Visiblement impatient d'en finir avec les préliminaires, le patron ne s'attardait pas dans les formes et expédiait son intégration.
- Je te présente l’équipe.
Contrairement à ce qu’attendait Adam, le patron fit juste un signe de la main en direction du groupe et il s'arrêta là. Deux gars et une fille se tenaient face à lui. Visiblement on n'était pas là pour des mondanités et il se contenta de cette introduction visuelle. Le patron donna rapidement la charge de travail pour la matinée. Il écouta les consignes avec un peu de difficulté, essayant de ne rien oublier et se mis au travail avec la petite équipe de salariés, tous dévoués comme lui à la mise en rayon, chacun répartis en fonction des marchandises réceptionnées la veille et des zones du magasin. Il commença par décharger la dizaine de cartons de surgelé du camion qui attendait déjà depuis un quart d’heure dans la rue avec le plus grand des gars, ce qui semblait le plus ingrat et le plus urgent. Une fois terminé le gras l’envoya avec la jeune femme au rayon conserve.
- On m’a dit de venir avec toi.
- Salut tu t'appelle comment ?
- Adam.
- Adam, reprit la fille.
Elle avait répété son prénom avec une pointe de surprise, comme si elle s’attendait à autre chose.
- Moi, c’est graziella.
Elle lui tendit sa main gantée.
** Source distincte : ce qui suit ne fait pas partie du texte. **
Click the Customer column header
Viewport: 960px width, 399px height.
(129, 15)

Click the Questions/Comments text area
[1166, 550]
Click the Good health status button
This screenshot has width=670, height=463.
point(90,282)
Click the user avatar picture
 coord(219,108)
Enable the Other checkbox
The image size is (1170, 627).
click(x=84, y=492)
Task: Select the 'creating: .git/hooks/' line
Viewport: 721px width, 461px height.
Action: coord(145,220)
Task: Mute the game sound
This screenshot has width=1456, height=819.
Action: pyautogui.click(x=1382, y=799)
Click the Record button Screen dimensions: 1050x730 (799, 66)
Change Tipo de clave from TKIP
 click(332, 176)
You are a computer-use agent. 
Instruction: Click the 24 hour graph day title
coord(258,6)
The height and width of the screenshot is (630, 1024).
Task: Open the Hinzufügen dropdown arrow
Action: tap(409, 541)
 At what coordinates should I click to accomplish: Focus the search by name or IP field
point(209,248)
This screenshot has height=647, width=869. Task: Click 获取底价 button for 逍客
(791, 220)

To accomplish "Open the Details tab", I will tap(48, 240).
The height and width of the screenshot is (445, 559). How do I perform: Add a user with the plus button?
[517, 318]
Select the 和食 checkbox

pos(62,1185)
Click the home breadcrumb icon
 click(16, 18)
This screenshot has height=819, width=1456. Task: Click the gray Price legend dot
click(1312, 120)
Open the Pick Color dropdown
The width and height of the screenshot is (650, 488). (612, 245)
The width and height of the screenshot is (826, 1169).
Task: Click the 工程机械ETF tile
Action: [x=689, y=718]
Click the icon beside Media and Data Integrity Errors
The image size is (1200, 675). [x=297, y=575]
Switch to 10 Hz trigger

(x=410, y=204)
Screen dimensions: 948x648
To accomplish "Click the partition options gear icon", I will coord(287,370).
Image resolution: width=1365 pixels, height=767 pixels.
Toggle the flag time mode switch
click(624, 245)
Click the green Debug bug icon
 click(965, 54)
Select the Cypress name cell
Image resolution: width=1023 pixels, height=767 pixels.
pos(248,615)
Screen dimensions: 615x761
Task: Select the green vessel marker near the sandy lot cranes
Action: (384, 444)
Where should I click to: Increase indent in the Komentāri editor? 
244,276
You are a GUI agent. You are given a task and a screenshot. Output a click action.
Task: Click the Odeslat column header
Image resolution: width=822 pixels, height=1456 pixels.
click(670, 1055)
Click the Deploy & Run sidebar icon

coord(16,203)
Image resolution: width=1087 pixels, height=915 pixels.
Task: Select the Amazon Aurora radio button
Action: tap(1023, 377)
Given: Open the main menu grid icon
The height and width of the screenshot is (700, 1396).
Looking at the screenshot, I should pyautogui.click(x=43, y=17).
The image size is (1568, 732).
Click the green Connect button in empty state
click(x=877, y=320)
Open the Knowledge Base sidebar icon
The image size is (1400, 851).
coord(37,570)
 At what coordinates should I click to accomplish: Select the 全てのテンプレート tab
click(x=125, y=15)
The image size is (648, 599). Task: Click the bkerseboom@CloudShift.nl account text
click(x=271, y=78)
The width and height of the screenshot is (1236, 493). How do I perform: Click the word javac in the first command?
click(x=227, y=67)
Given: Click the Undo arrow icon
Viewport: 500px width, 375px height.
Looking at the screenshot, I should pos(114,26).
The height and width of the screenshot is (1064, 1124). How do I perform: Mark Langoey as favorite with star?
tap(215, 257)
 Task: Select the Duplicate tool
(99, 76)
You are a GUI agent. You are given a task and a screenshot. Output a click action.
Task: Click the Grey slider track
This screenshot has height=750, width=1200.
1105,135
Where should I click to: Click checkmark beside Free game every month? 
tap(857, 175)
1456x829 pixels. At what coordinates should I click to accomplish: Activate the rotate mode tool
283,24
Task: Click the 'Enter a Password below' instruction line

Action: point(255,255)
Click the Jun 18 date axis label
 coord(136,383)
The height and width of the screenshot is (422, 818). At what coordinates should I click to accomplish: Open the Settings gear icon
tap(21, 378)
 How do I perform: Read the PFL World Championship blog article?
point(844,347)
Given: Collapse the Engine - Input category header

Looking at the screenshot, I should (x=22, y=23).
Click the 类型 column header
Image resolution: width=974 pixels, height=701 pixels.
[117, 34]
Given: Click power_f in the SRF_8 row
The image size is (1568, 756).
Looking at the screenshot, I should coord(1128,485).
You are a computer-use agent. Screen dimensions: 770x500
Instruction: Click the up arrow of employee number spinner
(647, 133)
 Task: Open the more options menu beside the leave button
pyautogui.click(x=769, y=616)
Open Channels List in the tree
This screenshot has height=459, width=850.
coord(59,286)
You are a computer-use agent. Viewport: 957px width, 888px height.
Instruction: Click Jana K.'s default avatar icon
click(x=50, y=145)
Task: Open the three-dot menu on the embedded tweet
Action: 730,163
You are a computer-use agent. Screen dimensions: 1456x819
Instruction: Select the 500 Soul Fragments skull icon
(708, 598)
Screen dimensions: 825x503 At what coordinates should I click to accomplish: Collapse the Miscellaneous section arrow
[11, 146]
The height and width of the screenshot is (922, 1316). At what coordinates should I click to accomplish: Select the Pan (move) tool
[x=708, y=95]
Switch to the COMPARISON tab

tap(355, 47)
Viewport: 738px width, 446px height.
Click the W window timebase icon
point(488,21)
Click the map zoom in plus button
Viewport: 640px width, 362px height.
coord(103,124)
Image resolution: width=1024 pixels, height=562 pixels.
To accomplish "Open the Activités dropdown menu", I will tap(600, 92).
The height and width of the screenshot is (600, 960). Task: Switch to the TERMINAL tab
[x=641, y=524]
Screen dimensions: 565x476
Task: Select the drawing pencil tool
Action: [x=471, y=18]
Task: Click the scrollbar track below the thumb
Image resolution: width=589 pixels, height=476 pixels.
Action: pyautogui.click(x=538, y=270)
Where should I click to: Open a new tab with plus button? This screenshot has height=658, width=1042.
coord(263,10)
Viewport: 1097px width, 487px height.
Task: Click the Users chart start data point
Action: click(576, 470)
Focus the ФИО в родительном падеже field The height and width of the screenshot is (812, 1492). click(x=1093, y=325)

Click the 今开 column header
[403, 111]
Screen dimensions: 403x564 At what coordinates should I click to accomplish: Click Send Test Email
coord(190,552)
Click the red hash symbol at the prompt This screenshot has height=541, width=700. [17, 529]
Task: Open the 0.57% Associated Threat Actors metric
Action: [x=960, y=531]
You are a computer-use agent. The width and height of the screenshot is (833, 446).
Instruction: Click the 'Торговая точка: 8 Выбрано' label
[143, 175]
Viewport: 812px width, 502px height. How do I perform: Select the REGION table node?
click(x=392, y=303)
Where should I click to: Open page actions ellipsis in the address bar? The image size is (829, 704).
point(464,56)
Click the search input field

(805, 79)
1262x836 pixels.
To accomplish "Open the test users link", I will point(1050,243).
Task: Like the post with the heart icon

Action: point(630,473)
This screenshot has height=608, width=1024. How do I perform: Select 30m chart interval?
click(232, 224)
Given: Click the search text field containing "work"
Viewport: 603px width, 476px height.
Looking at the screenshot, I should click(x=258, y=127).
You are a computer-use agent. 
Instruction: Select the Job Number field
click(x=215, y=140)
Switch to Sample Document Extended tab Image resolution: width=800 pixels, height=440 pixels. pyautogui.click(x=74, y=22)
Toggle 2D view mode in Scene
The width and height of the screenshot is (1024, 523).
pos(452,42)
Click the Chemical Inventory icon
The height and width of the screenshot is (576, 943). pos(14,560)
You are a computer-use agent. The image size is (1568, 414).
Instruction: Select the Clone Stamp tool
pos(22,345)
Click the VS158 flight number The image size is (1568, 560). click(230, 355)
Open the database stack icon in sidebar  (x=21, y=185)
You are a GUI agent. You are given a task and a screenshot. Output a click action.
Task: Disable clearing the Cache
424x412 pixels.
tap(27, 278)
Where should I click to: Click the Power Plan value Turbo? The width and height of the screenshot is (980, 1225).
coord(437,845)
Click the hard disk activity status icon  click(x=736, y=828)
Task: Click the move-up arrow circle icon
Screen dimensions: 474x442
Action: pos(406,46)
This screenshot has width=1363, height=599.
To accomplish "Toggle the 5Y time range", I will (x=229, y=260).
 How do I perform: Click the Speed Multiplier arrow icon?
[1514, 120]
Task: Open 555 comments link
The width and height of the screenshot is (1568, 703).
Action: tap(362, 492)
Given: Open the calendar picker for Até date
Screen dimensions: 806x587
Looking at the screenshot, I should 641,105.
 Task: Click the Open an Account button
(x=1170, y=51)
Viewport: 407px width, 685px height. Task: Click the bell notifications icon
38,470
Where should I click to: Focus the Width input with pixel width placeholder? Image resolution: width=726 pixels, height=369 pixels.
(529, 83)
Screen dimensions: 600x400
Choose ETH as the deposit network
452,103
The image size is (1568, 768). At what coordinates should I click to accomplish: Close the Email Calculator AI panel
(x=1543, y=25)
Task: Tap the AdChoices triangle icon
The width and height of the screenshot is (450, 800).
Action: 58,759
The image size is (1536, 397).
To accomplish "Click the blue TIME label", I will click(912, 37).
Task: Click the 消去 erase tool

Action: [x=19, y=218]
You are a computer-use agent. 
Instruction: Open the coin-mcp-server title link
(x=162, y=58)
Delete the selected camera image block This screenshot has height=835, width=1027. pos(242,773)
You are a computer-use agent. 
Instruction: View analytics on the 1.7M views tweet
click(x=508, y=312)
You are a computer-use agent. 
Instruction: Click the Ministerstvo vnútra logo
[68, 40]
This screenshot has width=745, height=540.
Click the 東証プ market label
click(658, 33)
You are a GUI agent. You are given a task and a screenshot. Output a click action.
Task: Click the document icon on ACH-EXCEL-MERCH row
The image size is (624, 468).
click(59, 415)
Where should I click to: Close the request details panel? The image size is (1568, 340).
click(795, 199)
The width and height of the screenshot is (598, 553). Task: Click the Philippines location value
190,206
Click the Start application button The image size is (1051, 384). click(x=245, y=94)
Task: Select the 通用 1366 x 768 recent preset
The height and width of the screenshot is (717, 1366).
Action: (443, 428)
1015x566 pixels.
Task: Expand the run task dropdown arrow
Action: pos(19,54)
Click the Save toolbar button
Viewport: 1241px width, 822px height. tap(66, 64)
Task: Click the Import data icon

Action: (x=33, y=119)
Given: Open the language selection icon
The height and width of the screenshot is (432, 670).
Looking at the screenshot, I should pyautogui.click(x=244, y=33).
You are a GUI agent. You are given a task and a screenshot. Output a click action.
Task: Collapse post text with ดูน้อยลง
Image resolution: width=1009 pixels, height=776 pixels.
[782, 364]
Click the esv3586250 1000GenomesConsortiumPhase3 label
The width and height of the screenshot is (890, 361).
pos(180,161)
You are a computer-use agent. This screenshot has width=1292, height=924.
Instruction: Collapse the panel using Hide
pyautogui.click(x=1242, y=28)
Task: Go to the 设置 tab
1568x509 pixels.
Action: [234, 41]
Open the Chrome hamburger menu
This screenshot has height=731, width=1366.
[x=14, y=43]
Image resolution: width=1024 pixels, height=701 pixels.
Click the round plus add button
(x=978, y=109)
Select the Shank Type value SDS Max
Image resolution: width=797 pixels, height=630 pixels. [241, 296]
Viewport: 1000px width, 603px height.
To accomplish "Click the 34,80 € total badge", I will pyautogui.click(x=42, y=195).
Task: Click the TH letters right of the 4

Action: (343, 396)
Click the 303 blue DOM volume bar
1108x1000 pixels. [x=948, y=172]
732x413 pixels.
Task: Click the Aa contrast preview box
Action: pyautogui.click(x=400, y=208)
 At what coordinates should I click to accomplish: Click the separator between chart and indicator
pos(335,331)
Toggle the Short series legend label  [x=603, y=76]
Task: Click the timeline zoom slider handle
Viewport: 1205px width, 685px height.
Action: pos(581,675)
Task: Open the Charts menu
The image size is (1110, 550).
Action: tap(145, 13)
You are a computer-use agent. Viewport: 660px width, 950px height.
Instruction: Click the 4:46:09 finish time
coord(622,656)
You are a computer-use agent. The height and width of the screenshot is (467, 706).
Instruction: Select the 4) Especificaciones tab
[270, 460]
Elle devait avoir une vingtaine d'années, ses yeux soulignés de noires, lui donnaient un air rebelle.
- Tu portes des gants.
- Oui tu verras ici, c’est un peu “yucky”.
Elle avait dit ça en se rapprochant de lui, en lui soufflant ce mot à l'oreille, comme pour lui révélé une vérité à ne pas répéter, surtout devant le patron. Cette proximité réjouit Adam qui commençait à déprimer dans cette ambiance inhospitalière. Elle lui montra la pile d’emballage qui l’attendait. Perplexe devant le tas de carton, il hésita un instant.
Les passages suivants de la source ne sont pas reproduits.